--- To do ---
Print only the lines running from the line with "Toggle the Lift Head indicator" to the final line below, both included, exactly as written and without the pictures.

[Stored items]
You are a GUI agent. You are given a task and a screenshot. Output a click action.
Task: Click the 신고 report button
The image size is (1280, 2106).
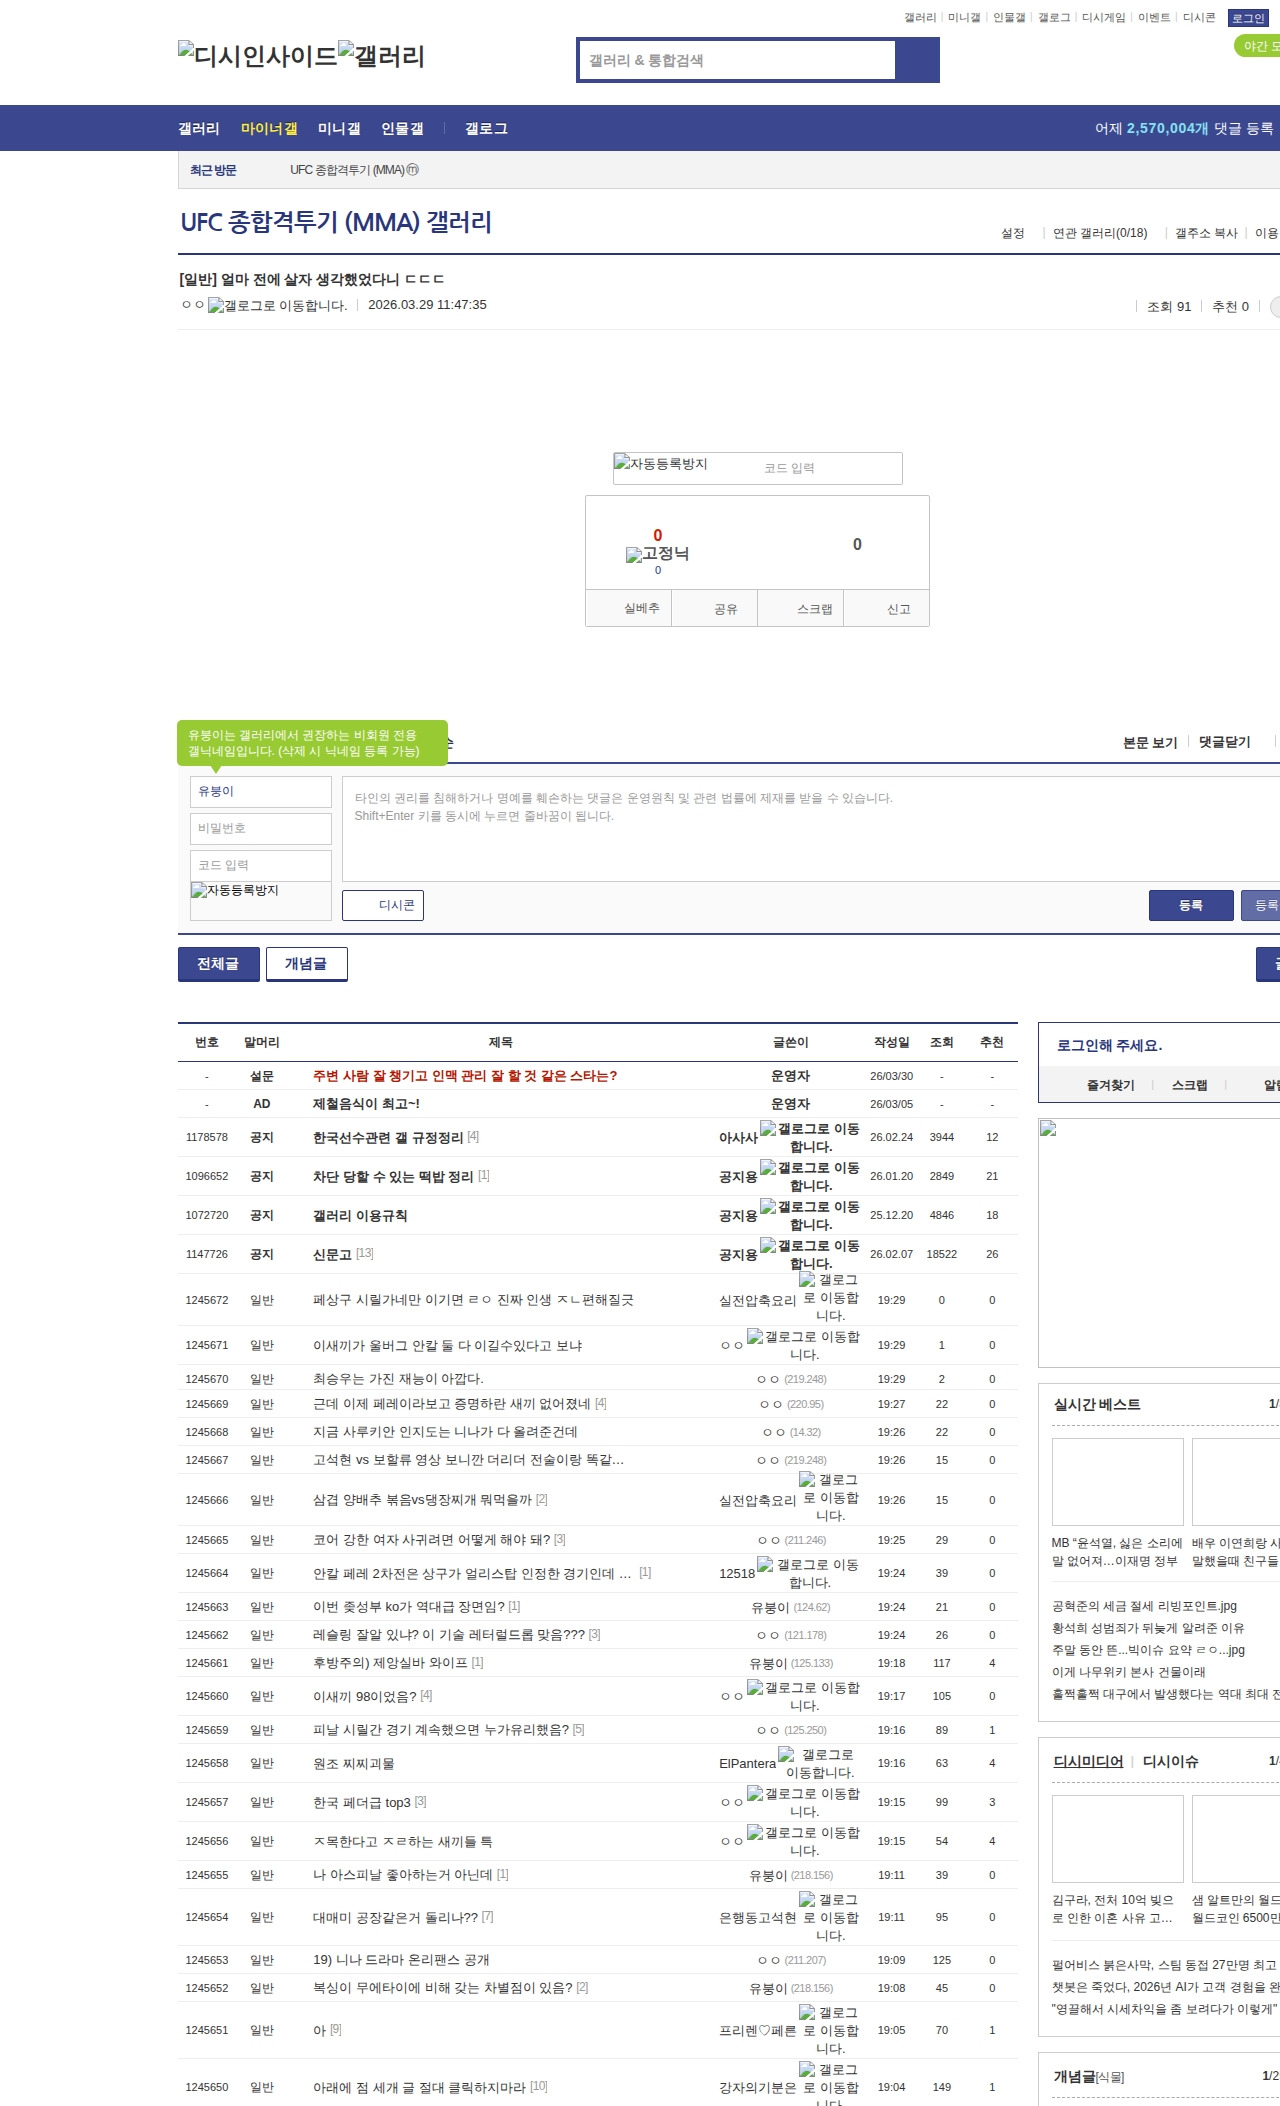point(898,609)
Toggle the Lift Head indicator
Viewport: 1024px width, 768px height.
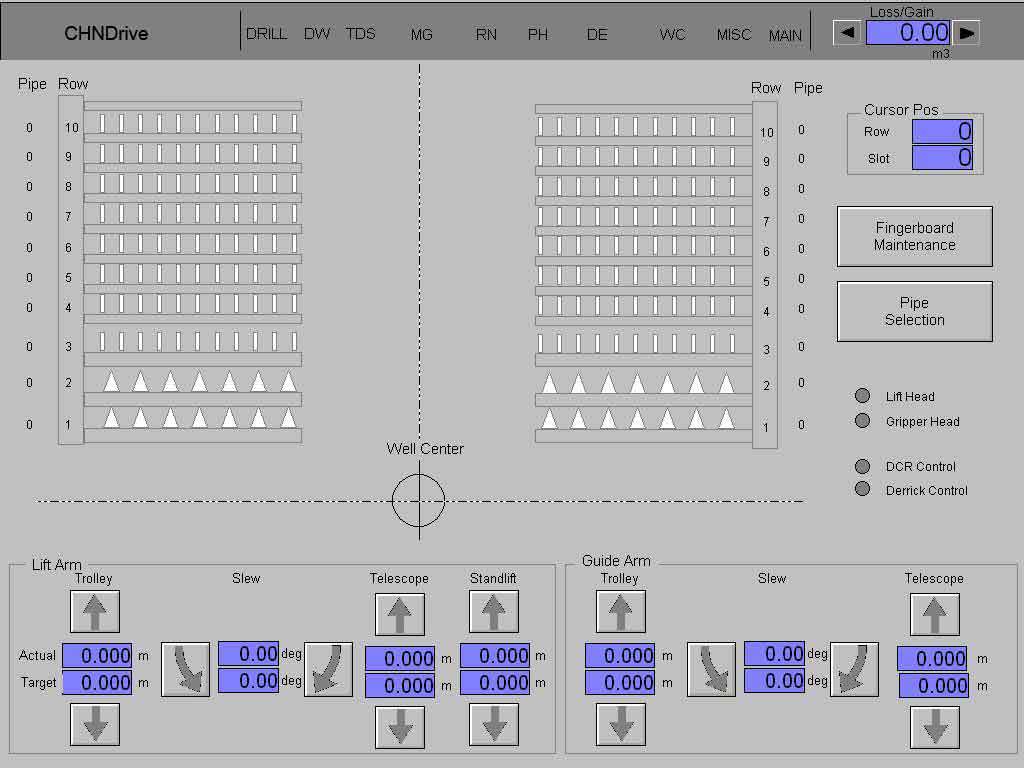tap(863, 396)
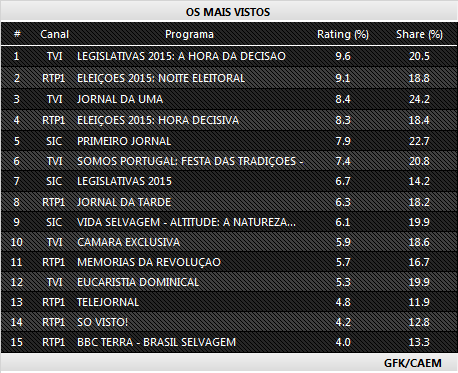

--- Answer box ---
Toggle the Lift Head indicator
Viewport: 1024px width, 768px height.
tap(863, 396)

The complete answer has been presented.